Verene Lueken is also disconcerted by Wong Kar-wai's first American film, perhaps because of the setting - Route 66 - and the music by Ry Cooder. "Certainly, the visual strategy is highly artistic, with shots through the letters written on window panes and the light of the open countryside, as well as the shining red, green, blue and gold of the interiors and exteriors. Yet the ecstatic experience that was possible in Wong's other films fails to take hold, supplanted by a feeling of banality. For the first time, Wong Kar-wai lovers will be disappointed."


Die Welt
, 18.05.2007

Peter Stein's "Wallenstein" performance, which will stage all three dramas of Schiller's trilogy, celebrates its Berlin premiere tomorrow. The drama has already played in Leipzig and in December it will be staged with Gert Voss in Vienna. Matthias Heine tries to explain the explosion in interest. "A Germany that is sending its soldiers into apparently endless, every worsening conflicts and thus must learn the terminology of warlords is recalling that it was itself once the Balkans or Afghanistan to the power of ten. Back then, cloaked in creed, bands of murderers destroyed entire swaths of the country – Kabul and Baghdad can't compete. And a little provincial nobleman from Bohemia could become so powerful with his private army that he considered himself an equal force to the the Swedish King Gustav Adolf or Emperor Ferdinand."

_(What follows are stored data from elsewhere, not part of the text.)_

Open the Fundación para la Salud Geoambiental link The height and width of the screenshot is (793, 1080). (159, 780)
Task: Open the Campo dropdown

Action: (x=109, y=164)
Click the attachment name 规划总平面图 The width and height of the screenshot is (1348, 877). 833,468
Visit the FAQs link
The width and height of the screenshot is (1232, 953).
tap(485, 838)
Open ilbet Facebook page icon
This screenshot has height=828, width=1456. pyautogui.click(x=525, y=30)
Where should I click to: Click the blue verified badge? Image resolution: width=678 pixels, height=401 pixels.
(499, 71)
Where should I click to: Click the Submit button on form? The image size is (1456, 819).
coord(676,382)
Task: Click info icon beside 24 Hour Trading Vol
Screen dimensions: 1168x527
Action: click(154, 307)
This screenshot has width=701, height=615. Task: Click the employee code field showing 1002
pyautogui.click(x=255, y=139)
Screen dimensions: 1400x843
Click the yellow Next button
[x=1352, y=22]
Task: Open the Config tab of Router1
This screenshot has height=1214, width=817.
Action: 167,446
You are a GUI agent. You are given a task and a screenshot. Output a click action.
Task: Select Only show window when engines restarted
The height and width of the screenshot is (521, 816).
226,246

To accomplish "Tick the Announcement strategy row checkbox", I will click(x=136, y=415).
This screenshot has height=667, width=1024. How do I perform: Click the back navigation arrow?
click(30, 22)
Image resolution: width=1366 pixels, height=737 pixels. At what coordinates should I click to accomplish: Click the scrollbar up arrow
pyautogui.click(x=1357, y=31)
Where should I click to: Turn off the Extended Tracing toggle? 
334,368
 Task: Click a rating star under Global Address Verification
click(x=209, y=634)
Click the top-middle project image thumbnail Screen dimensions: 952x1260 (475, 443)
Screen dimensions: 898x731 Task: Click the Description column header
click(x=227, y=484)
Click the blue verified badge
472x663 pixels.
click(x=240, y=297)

Neue Zürcher Zeitung 18.05.2007

Samuel Herzog has been to the Schaulager in Basel to see a major show of works by American sculptor Robert Gober, who rose to fame with variations on the drainpipe. One assemblage "shows a life-sized Madonna with her arms spread and her body pierced by a huge pipe. The figure stands on an oversized manhole, through whose chinks you can see a magical underwater landscape with algae and anemones, mussels, prawns and a couple of large coins. Water splashes over a wooden staircase behind the Madonna, and to one side suitcases lie on the floor. Inside them we see once more manholes and watery scenes, but now bathers are hinted at as well. This mysterious installation has its prosaic pendant in the first room of the exhibition, where we glance through the crack of a bathroom door and see the lower body of a woman relaxing in the tub and pouring in hot water."


Süddeutsche Zeitung
, 18.05.2007

Stefan Koldehoff speculates that the average hot dog stand is better managed than the Bundeskunsthalle in Bonn, following a report by the German Federal Court of Auditors. "In the open air concert category, the court attests dilettantism: audience numbers are vastly exaggerated, the costs are calculated too low and the risk of bad weather simply discounted... By 2006, the losses from concerts and the operation of an ice skating rink amounted to more than six million euros, there was no report on the board of trustees, despite repeated requests." On Wednesday, managing director Wilfried Gatzweiler had to go.